§ Problem
Word for word, copy the line that contains "The image size is (1365, 727)." and each line after it in the data below. Pictures stay out of the copy.
[Available data]
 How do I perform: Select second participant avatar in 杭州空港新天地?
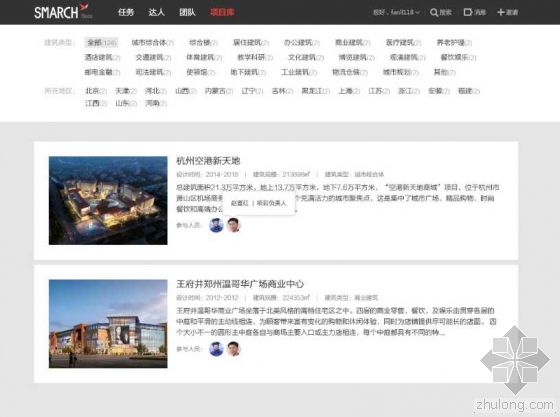point(234,225)
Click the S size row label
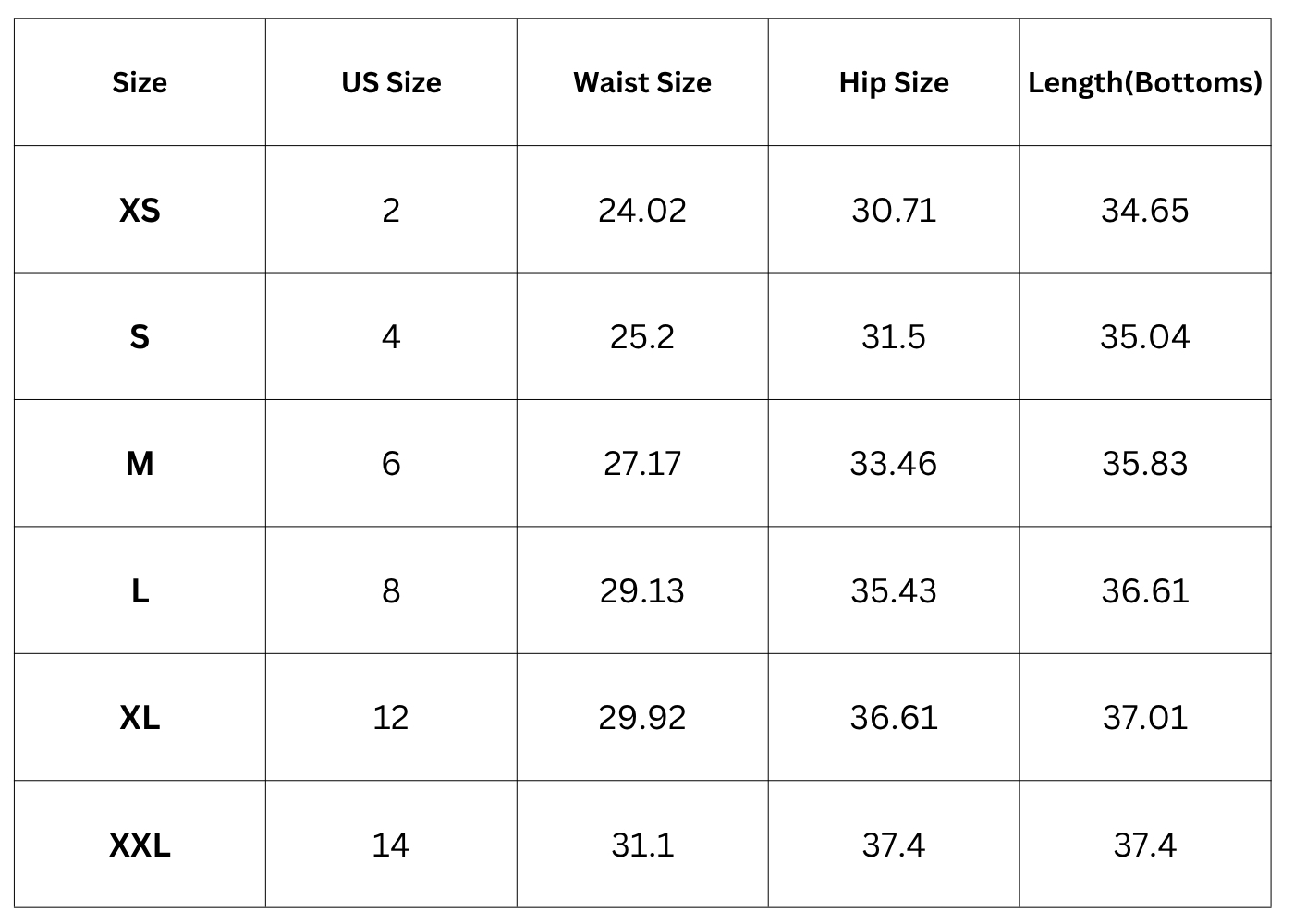Screen dimensions: 1294x924 tap(140, 337)
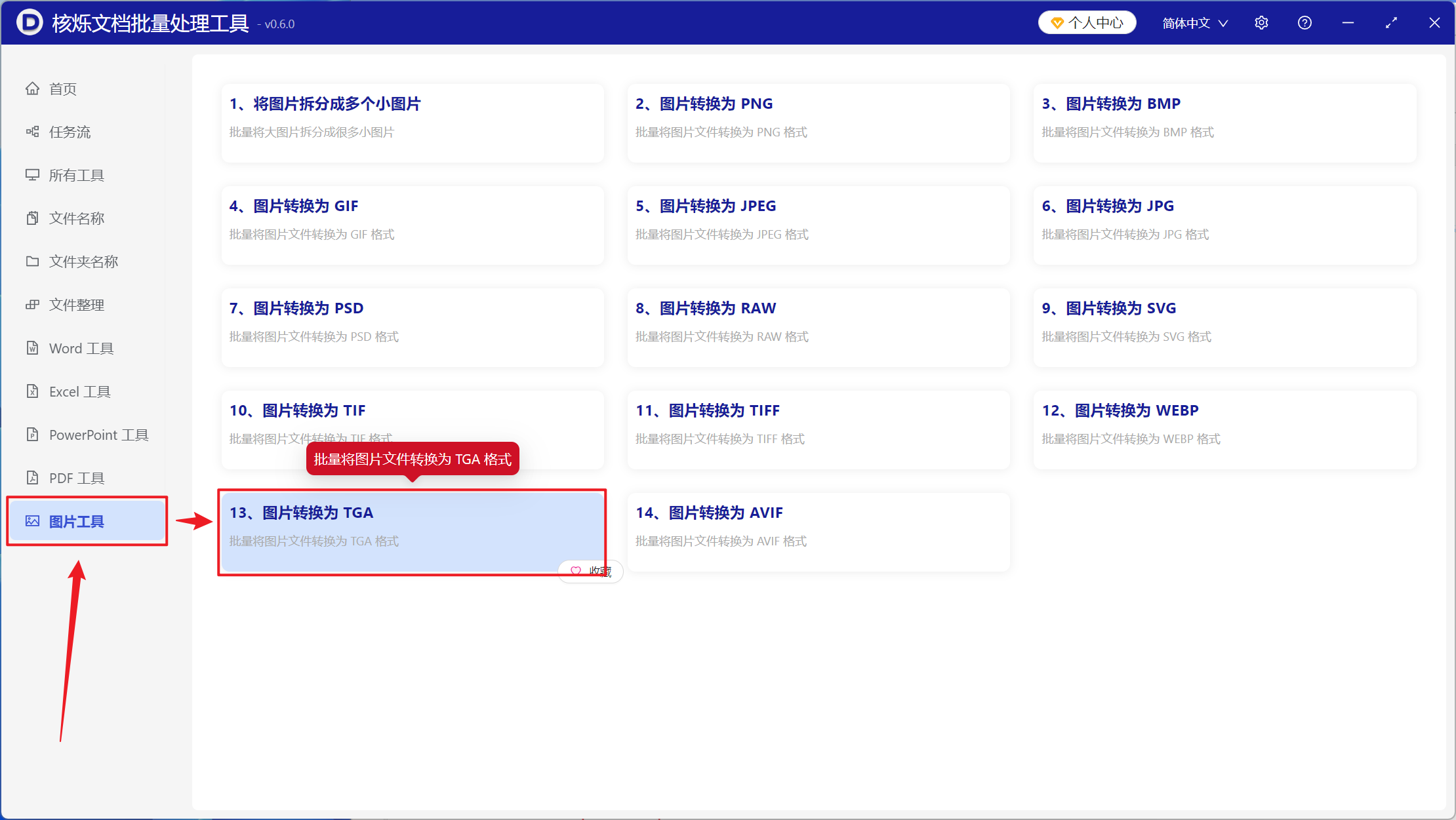Go to 首页 home icon
1456x820 pixels.
(x=32, y=88)
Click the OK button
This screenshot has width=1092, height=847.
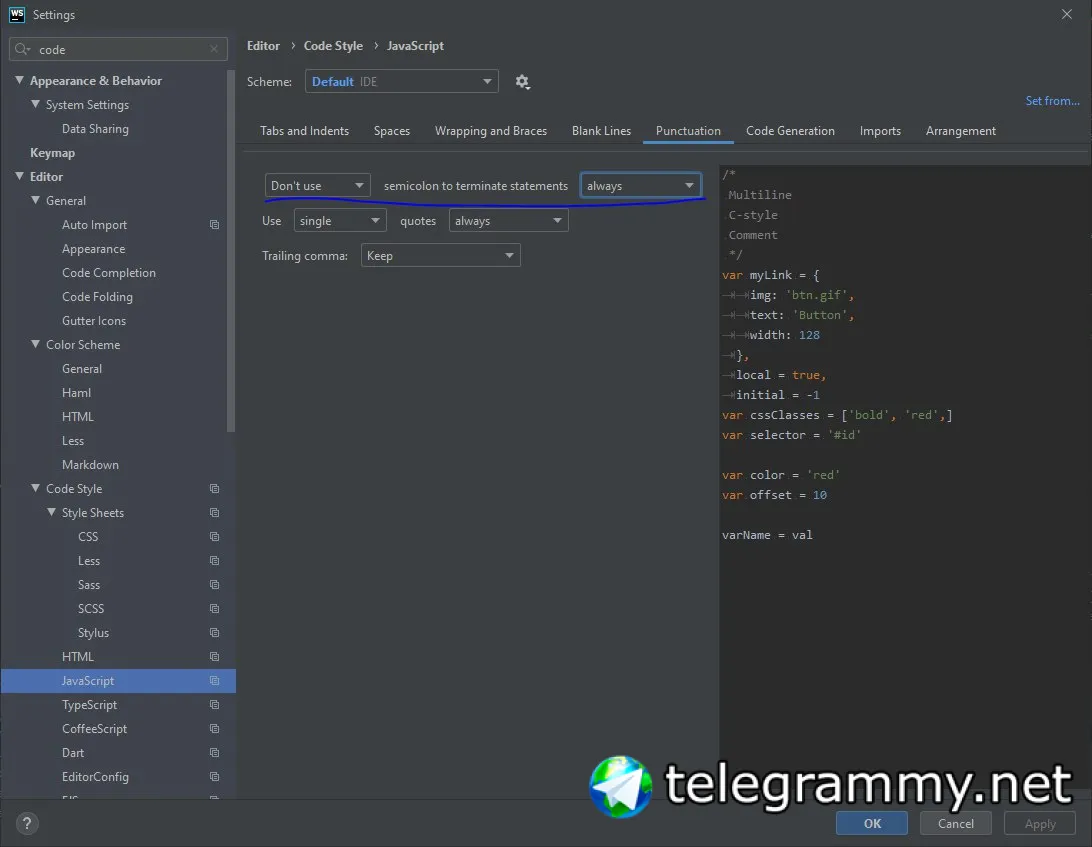tap(872, 823)
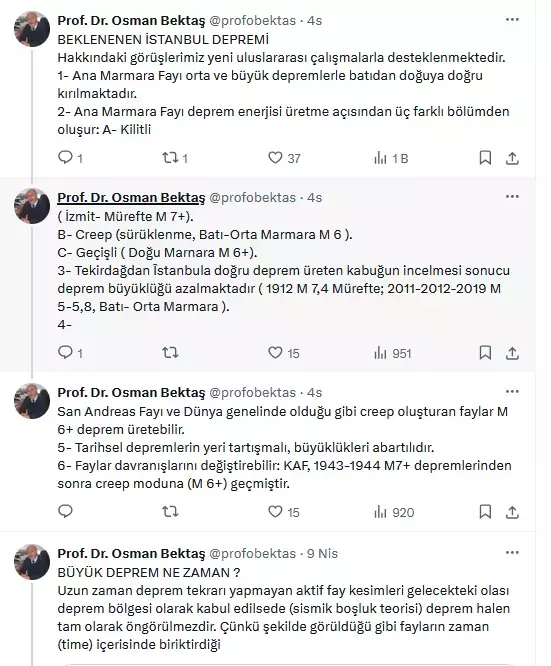Retweet the İzmit-Mürefte M 7+ tweet
The width and height of the screenshot is (551, 666).
click(170, 353)
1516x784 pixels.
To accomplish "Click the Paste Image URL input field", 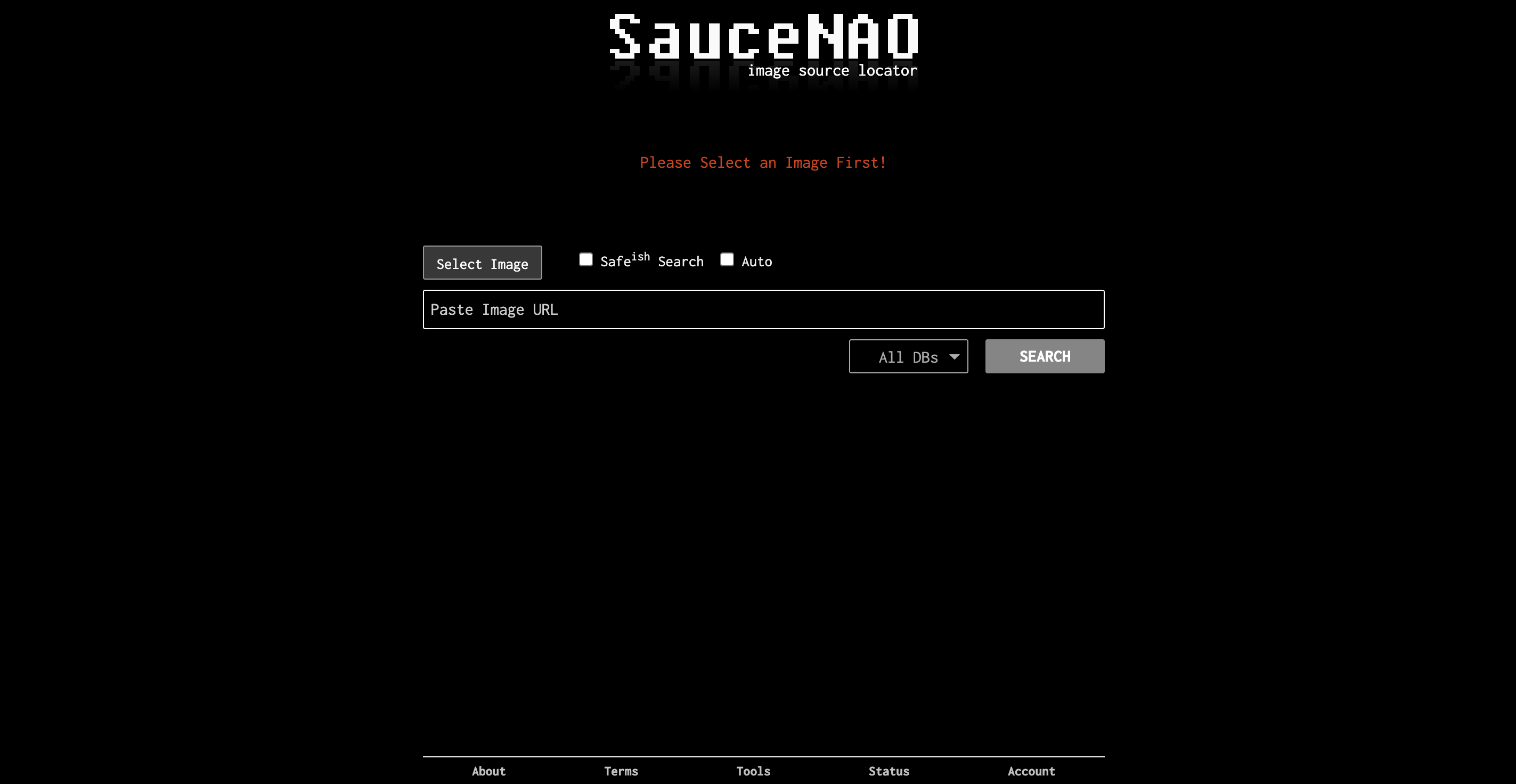I will pyautogui.click(x=763, y=309).
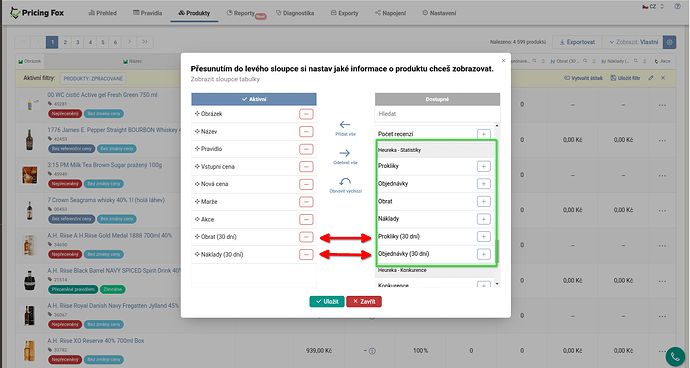Open the phone call widget icon
Viewport: 690px width, 368px height.
(x=675, y=357)
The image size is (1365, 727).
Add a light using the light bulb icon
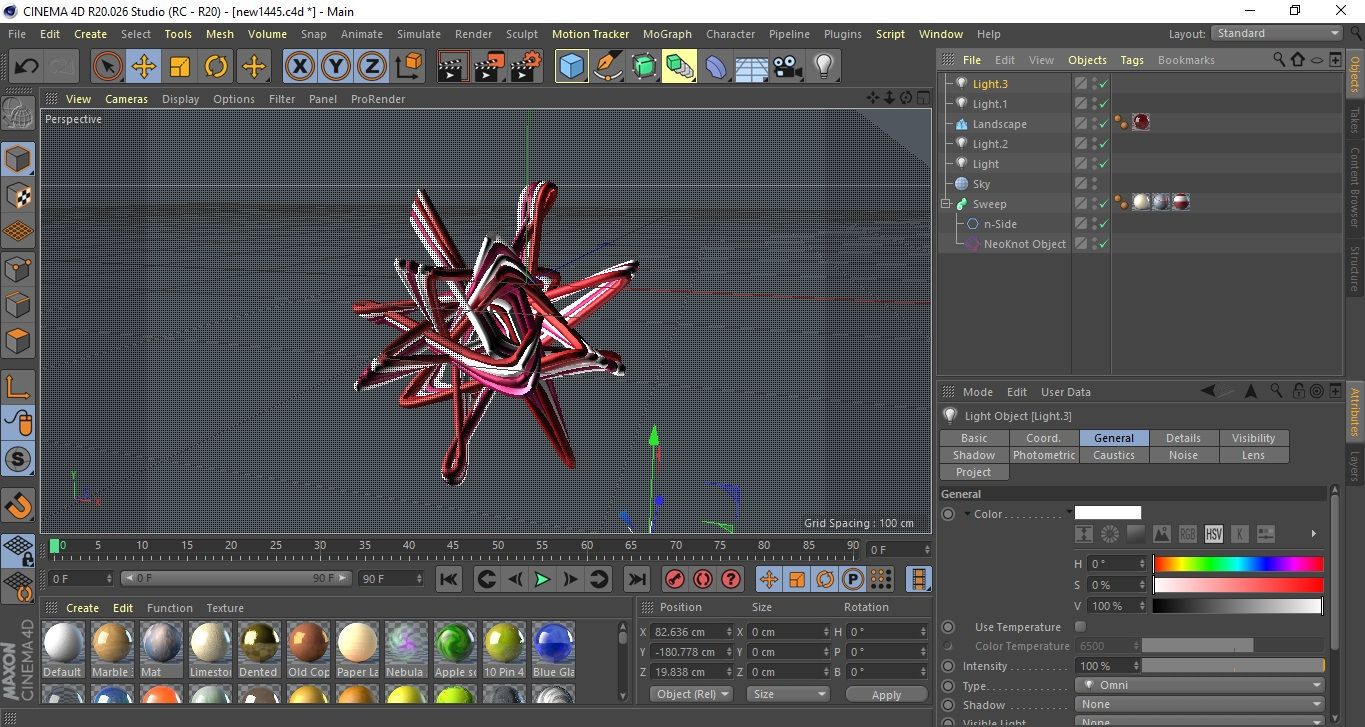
[/Available data]
§ Response area
The image size is (1365, 727).
Add a light using the light bulb icon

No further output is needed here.